Although these studies have provided an insight into one of the roles of [Ca²⁺]_i transients in GnRH neurons, important unresolved issues reside around the functional significance of burst firing in GnRH neurons. The roles of calcium in regulating ion channels are quite different between GnRH and magnocellular neurons [64], [102] and [85], but burst firing is known to enhance the efficiency of hormone release in both vasopressin neurons [32] and [8] and oxytocin neurons [111] and [67]. On this basis, it is suspected that the bursting behavior of GnRH neurons is also important for pulsatile GnRH secretion [46], [73] and [62]. However, the relationship between GnRH neuron burst firing (every 20 s) and pulsatile GnRH secretion (every 30–60 min) is completely unknown and remains one of the key unanswered questions in the field of reproductive neurobiology.

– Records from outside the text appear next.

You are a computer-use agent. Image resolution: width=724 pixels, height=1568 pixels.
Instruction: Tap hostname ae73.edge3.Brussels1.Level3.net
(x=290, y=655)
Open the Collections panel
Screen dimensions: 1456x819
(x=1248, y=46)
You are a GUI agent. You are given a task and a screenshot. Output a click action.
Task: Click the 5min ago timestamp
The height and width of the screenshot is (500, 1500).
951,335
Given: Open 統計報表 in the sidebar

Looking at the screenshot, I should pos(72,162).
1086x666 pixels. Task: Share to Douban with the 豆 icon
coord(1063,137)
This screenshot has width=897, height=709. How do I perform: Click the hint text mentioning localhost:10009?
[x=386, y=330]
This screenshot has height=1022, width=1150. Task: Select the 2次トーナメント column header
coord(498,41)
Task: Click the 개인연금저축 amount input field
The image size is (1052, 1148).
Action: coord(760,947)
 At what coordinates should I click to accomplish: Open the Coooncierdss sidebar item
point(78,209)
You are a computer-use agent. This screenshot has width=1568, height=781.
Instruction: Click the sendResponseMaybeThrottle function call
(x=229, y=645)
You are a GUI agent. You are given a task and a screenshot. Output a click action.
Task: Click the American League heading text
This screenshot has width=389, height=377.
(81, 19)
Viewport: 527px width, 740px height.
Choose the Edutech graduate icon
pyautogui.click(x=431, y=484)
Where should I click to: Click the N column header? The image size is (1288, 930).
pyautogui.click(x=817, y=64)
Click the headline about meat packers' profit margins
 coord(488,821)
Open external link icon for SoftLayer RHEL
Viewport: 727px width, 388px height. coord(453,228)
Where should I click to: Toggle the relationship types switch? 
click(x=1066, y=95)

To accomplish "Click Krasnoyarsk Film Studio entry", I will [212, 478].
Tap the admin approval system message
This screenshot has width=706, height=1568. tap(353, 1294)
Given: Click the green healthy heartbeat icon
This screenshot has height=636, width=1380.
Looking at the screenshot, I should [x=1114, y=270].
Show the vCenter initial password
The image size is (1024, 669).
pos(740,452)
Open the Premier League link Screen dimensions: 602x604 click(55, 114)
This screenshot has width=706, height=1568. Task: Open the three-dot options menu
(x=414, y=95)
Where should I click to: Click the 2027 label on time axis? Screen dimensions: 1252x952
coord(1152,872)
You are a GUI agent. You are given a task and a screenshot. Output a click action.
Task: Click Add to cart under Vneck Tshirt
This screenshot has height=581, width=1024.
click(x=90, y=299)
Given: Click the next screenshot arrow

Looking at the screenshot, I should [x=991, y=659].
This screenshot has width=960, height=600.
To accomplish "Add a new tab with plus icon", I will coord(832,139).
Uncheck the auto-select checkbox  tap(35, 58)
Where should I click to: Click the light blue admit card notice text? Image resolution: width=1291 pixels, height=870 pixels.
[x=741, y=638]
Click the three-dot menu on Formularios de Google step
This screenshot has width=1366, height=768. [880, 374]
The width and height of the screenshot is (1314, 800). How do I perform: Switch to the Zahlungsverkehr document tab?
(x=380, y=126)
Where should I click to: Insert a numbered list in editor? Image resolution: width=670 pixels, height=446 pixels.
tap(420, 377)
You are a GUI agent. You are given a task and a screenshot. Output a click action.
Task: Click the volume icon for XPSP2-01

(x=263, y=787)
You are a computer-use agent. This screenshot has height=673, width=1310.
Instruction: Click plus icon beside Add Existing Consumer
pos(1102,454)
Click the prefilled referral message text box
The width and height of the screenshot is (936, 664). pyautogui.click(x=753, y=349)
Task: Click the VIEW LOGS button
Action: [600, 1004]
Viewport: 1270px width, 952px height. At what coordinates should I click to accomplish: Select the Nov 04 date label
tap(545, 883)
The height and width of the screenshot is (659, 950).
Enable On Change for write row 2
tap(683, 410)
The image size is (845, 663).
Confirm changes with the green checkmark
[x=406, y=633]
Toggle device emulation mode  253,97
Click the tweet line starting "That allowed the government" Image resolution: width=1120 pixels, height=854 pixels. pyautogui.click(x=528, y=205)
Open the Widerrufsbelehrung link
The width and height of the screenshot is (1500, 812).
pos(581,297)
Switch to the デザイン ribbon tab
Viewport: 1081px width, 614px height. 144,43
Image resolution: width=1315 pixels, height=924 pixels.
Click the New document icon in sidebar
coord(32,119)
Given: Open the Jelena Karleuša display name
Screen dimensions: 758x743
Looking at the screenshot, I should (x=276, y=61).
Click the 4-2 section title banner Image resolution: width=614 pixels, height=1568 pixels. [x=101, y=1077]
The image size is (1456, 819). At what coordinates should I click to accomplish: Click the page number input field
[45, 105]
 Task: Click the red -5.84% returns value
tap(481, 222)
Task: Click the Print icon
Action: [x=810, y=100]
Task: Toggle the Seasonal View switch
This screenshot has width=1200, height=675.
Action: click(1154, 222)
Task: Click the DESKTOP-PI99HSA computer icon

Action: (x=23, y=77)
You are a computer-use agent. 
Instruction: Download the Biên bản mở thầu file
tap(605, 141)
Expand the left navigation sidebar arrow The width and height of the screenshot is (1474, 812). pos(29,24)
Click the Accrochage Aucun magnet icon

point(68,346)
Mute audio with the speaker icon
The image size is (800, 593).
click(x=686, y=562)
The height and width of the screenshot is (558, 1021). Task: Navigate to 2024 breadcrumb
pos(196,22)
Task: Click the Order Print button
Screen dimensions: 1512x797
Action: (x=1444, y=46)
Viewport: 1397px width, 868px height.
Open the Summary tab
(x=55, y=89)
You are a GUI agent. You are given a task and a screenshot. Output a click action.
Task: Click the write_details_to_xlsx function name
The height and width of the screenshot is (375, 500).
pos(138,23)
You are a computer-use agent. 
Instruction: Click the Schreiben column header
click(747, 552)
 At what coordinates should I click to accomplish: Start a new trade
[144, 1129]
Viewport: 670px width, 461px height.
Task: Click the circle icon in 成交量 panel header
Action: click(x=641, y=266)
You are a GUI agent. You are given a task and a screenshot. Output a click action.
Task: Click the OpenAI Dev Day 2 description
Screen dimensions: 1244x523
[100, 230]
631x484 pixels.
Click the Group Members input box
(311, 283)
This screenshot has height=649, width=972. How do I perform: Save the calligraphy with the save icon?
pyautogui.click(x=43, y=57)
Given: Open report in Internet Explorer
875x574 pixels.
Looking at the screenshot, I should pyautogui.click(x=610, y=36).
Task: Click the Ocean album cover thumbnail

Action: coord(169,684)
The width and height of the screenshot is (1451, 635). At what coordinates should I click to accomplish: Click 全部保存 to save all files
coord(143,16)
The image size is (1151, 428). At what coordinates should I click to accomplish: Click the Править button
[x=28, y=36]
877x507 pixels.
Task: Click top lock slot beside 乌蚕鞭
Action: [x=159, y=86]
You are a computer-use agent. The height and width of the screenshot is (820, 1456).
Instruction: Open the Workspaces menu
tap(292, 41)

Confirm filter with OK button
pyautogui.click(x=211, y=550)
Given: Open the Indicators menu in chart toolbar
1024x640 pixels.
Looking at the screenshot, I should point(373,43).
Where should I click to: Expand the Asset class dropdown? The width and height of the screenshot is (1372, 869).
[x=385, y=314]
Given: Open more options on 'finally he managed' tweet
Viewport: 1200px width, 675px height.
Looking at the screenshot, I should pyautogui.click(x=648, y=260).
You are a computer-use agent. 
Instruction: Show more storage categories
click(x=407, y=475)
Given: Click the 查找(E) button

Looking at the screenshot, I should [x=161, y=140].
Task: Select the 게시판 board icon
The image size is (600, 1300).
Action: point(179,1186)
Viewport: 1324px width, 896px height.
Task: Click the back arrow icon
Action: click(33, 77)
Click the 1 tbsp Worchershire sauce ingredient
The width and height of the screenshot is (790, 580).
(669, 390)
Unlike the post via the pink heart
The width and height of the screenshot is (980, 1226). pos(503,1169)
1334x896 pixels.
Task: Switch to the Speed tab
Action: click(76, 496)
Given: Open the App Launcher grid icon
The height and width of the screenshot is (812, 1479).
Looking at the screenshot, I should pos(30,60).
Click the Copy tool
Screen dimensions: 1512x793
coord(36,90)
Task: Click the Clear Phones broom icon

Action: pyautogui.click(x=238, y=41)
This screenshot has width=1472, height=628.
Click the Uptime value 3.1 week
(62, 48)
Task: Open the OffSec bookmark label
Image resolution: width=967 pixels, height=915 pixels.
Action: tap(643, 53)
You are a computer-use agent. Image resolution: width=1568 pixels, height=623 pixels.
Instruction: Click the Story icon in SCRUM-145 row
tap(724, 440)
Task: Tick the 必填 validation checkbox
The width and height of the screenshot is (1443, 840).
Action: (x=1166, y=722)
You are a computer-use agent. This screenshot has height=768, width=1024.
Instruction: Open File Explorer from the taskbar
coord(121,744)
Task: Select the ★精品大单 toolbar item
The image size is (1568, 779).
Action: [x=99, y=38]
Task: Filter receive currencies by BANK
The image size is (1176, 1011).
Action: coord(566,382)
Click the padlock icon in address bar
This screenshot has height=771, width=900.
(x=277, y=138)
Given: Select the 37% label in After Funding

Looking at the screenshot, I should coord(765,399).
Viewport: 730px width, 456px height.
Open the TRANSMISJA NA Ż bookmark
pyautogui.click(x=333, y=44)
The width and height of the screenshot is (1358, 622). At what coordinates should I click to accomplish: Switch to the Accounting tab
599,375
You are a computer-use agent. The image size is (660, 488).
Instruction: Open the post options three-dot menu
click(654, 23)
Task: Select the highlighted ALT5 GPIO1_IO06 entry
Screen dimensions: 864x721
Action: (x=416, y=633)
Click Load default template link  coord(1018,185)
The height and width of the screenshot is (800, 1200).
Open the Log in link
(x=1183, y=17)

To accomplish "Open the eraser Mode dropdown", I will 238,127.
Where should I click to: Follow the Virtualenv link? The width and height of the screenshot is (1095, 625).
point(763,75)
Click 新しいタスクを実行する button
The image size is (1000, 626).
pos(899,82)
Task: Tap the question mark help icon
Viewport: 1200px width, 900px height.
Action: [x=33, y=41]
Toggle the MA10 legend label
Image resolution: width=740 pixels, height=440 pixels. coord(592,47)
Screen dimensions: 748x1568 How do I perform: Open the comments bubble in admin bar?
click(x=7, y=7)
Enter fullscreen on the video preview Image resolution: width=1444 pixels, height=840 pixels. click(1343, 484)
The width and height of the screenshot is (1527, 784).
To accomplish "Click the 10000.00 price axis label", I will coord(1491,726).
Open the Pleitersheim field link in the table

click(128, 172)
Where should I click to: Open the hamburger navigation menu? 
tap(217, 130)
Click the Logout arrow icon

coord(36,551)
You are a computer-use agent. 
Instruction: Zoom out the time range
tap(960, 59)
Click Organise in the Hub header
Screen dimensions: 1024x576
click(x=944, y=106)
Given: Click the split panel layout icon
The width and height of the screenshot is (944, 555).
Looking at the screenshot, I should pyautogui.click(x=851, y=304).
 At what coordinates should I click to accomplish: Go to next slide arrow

In summary, through reviewing existing data on [Ca²⁺]_i dynamics in the different GnRH neuron model systems, it is apparent that most GnRH neurons generate [Ca²⁺]_i transients throughout development and into adulthood. In most cases, there is clear evidence that these transients are initiated by the burst firing patterns of GnRH neurons. For monkey and older mouse embryonic cultures that appear to exhibit [Ca²⁺]_i transients independent of their electrical activity, definitive dual calcium-electrical recording studies have yet to be undertaken. Review of the data also suggest that there are likely to be multiple different sub-cellular mechanisms through which a GnRH neuron can generate a [Ca²⁺]_i transient. By the time of adulthood, the mechanism appears to have matured into one in which both plasma membrane calcium flux and internal store components work interactively to establish a [Ca²⁺]_i transient of 10 s-duration. This very long transient represents a unique phenomenon within the mature nervous system. While there is much work yet to be undertaken before the full biological significance of the [Ca²⁺]_i transient is understood in GnRH neurons, one clear and important role is to regulate their patterns of burst firing. Further challenges also lie ahead in deciphering the roles of [Ca²⁺]_i within compartments of the GnRH neuron such as their extensive dendritic tree, spines and nerve terminals.